#### DATA TO PROCESS

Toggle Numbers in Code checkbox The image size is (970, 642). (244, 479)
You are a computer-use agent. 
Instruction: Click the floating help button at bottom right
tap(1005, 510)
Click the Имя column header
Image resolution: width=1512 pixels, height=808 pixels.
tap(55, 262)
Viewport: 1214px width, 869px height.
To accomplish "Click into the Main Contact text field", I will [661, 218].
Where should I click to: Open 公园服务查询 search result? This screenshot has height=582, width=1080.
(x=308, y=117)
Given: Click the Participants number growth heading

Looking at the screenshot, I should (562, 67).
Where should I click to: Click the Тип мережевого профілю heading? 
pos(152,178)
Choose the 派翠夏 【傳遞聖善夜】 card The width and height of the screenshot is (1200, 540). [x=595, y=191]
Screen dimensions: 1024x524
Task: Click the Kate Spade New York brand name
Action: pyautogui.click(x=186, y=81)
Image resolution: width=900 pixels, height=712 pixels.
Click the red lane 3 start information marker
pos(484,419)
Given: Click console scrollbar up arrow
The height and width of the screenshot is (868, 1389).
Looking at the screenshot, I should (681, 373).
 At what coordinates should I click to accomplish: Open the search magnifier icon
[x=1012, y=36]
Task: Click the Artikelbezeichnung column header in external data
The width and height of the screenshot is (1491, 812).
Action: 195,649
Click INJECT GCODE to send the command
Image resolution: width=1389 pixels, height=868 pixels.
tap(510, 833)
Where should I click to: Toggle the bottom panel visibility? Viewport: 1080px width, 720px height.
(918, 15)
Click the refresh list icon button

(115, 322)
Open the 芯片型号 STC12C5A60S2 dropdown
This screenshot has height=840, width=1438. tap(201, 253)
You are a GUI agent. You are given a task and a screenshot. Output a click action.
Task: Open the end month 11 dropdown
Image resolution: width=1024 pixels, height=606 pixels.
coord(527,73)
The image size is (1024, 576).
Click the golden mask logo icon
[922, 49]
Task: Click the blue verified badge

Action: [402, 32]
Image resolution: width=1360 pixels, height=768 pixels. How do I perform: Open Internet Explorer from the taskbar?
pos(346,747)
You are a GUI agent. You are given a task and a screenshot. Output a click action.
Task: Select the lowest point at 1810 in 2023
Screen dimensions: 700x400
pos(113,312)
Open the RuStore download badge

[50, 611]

########

## WORK INSTRUCTIONS
Put the records between the lines holding "Task: Click the blue verified badge" and "pos(346,747)", inclusive, into a two-column CSV with the columns instruction and response. Give one row per record, with each value in a single quoted field and line breaks replaced by spaces.

## RESULT FOR THIS TASK
instruction,response
"Task: Click the blue verified badge","Action: [402, 32]"
"Image resolution: width=1360 pixels, height=768 pixels. How do I perform: Open Internet Explorer from the taskbar?","pos(346,747)"